At best, the current round of AI apps offer users free use of mostly incompetently rendered images and allows them to present the images as their personal “artistic” effort since the license to use the apps allows them to “own” the machine output. This is just the opposite of what the best of our mobile imaging apps do. I think it’s dangerous play and I am not excited to see the app developers exploiting users’ time to train their machines while leading them to see what they are doing as participating in a “collaborative imaging process.”
From where I sit, now 14 years into this new movement, I don’t see these AI apps helping users to build their skills at drawing, painting, photographing, collaging or composing meaningful visual images. In fact, I see them putting users into what they, themselves, have celebrated as “obsessive” and “addictive” states. Like we need any more addictions right now. If visual communicators use their limited time on Earth to put keywords into search or image-generation engines, grab images they didn’t make, lay filters on them and call them their own, they have just lost a ton of time they could have been using to develop their own skills.
We don’t all have to be Leonardo to make meaningful, communicative visual images. But if we want to derive sustained or increasing satisfaction from our creativity, we need all the time we have to practice using tools that help us make our own images.
Jerry:
I can certainly understand Meri’s consternation at how TTI apps are currently being used. It does seem that users are replacing their artwork with machine-generated images rather than enhancing their artwork. This really hits home when users are entering words to instruct the AI about camera settings like depth of field. When an AI is mashing shapes together to get an approximation of a hydrangea, it is not competent enough to put the correct portion of the image into focus and blur the rest.
At the same time, it isn’t as though AI is totally valueless. It needs to be approached as a tool, able to perform tasks that you need more quickly and easily than you could yourself. If I’m wanting to draw a perfect circle, I reach for a compass. If I’m digitally creating on a computer, I reach for the Shape tool. If I ask a TTI app for a “perfect red circle on a blue field”, it can’t do it. So we need to find the uses for which AI apps are the correct tool, and use the apps as tools to achieve our own artwork.
Here’s an example: while experimenting with WomboDream, after seeing an image of Venice, I entered the words “submerged gondolier”. I got a result that implied the figure was only partially submerged. It was only a very vague implication, and it really wasn’t a good image overall. But I thought, can I fake a “partially submerged” look using my other apps that I actually control? To map out the necessary steps, I used a “forest path” image from WomboDream. So I used WomboDream in two different ways: as a source of inspiration and as source for a mock-up of a technique. Now when I encounter one of my own images suitable for partial submersion, I’ll know how to go about it.

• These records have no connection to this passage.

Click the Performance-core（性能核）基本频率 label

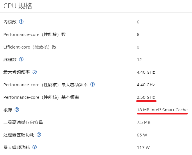41,97
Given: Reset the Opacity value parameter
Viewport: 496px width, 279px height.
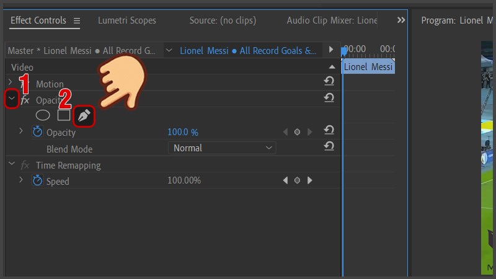Looking at the screenshot, I should click(329, 130).
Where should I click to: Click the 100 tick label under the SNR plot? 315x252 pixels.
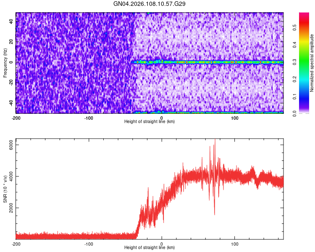[x=235, y=244]
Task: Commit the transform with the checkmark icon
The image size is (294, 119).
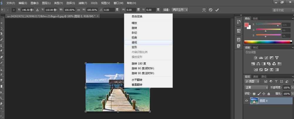Action: click(217, 10)
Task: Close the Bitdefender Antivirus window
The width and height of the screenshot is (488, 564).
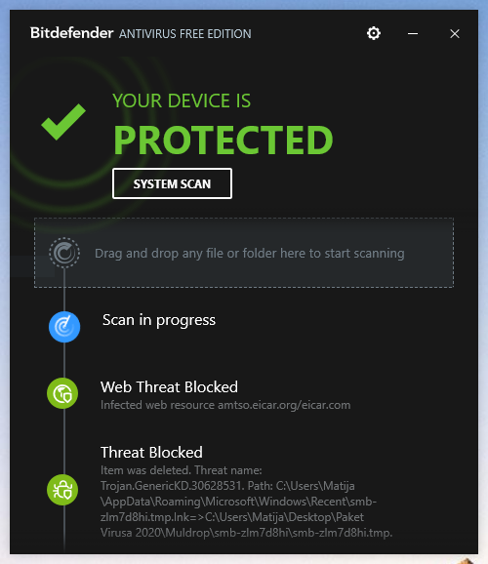Action: [455, 34]
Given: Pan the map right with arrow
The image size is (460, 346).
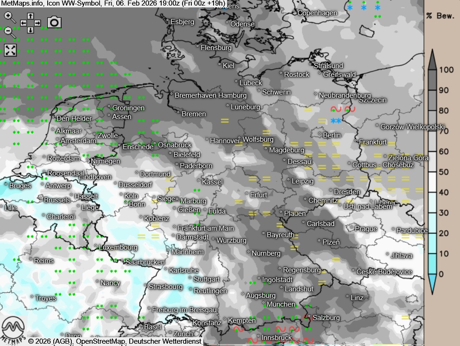Looking at the screenshot, I should click(38, 23).
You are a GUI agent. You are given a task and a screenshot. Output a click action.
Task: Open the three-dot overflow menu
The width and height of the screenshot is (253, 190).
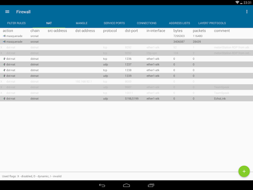pos(247,11)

Another example arose from entering the prompt “lady minimalist”. I got back a mostly grayscale image with a few inky shapes that certainly suggested a woman’s face in profile. To me, a grayscale automatically suggests using it as a mask. By masking in colors and textures, as well as an additional circle, I created “She Loves the Sunsets”. I used the image as a basis for my own work, but only as a stencil. In a way, the machine cut the stencil, but I was the one who gave meaning to it.

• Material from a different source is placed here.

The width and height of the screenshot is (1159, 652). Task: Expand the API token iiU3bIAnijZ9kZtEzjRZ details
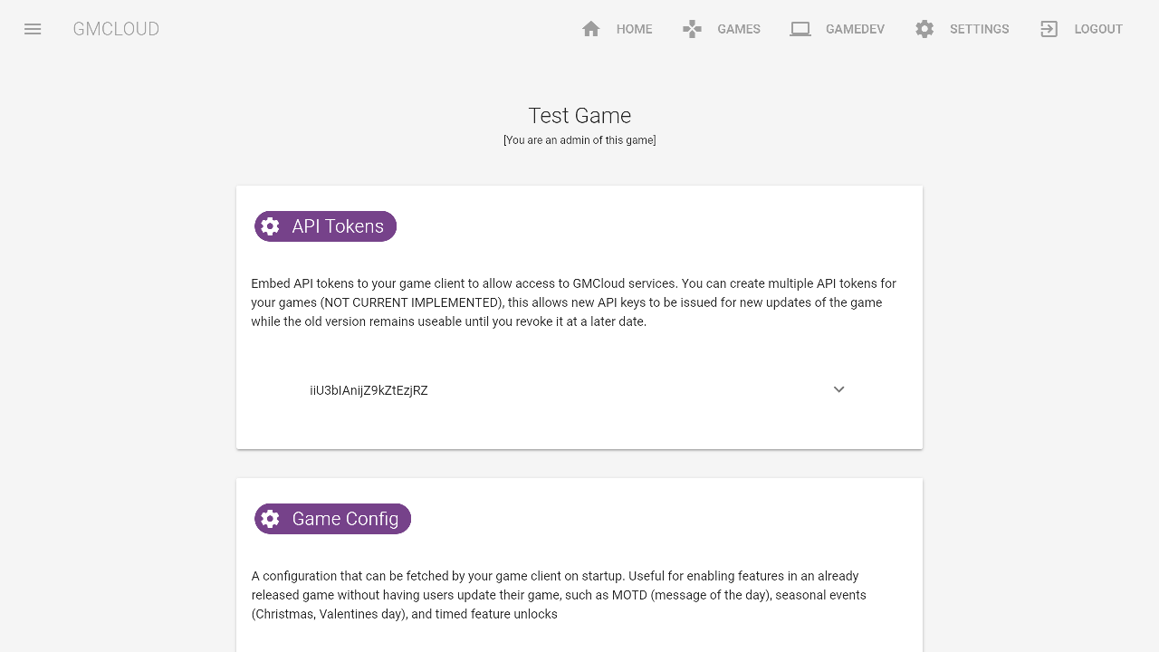(838, 389)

I am seeing what Meri pointed out: that a few artists are becoming obsessed with text entry as art. This is dangerous, both to your vision as an artist and to your pocketbook. Dreamscope, which not only restyled images but stored the results on their servers, is quietly going out of business while still taking monthly fees. Users will lose years of work.
But if you treat AI as a tool, only using it to help construct your own work, it’s probably okay. Look at it as using an air hammer rather than a cold chisel – both have their place, and neither is creating art.